### What the task requires
In the text on calling Trump "weird," what does labeling a bully "weird" bring into question?

### Text block
■ ■ ■ ■ ■

To call a bully “a bully” will rarely bother them or make the victim tormenting stop. Labeling a bully “weird,” on the other hand, can bring their strongman status into question. It can challenge their very standing in the social hierarchy. People will suck up to someone powerful, but don’t want to be seen standing beside someone perceived as weak.
The Trump campaign’s response to the shift in the Harris team’s messaging has only confirmed that it’s precisely that strongman status they’re most afraid to lose — not his status as a leader who understands policy, or a magnanimous crusader who respects the institutions of the country he aims to govern.
They’re scared his base will stop seeing him as a normal, one-of-them American instead of the flag-hugging, shark-fearing, toilet-obsessed, detached weirdo billionaire that he is. They’re concerned that the conversation will center not around the talking points that make him sound like a capable threat, but the ones that make him appear a bizarre and feckless cretin.
Republican allies are barely even taking the time to espouse the notion that he’s a selfless defender of our country and democracy. They understand that their base believes that blindly. It’s the attacks against his normality that, like Trump himself, they seem to view as more of an affront than any of the repeated alarm bells about his self-serving, undemocratic beliefs.
The Kamala Harris campaign, moving more to the offensive position than we saw from the Biden campaign, seems correct to realize it’s these attacks that can damage his credibility most. Just as Trump’s entire campaign centered around attacks on a “Sleepy Joe Biden,” and was thrown into disarray as Biden withdrew from the race, he and his staffers are unprepared to fend off attacks about his strangeness.

■ ■ ■ ■ ■

### Supplied information
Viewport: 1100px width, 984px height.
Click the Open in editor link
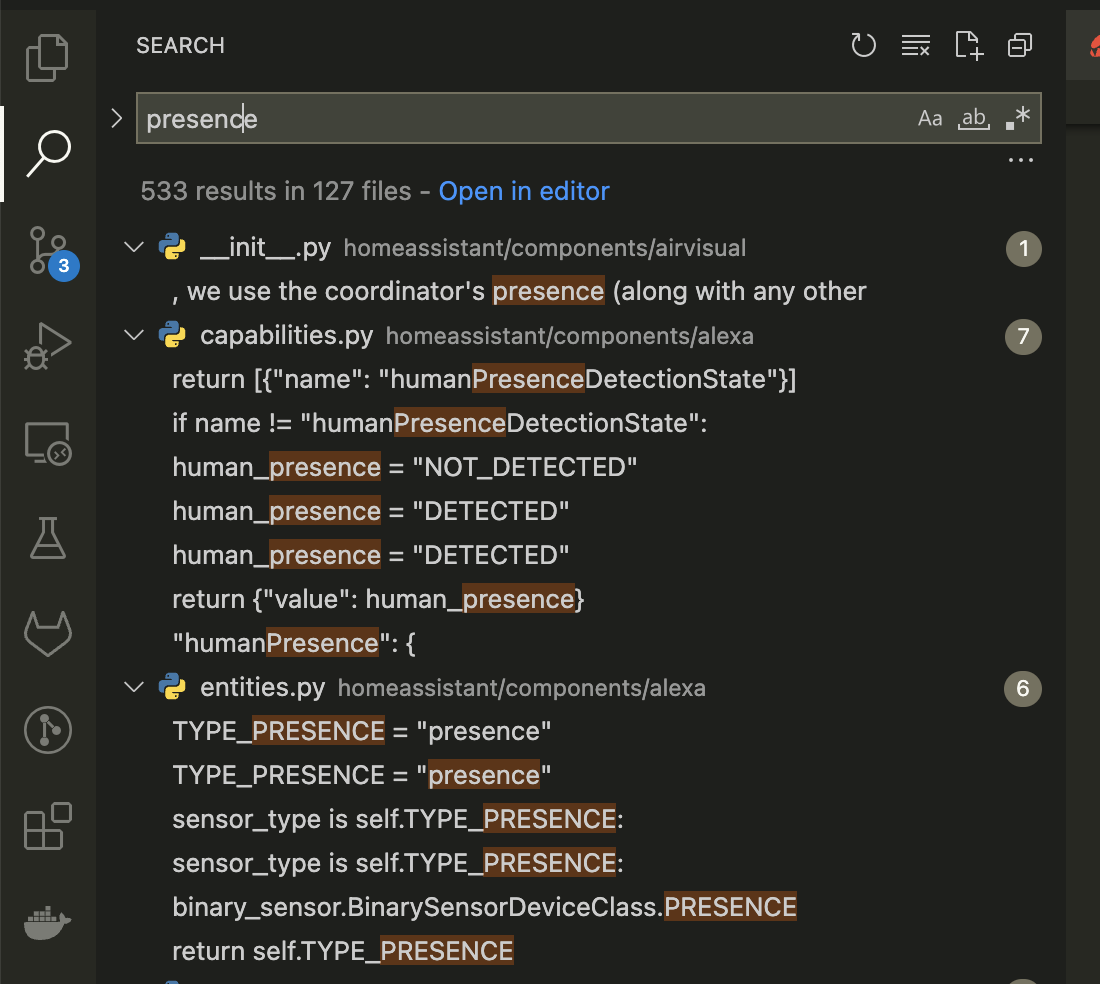pyautogui.click(x=523, y=191)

■ ■ ■ ■ ■

### Response to the exercise
Their strongman status.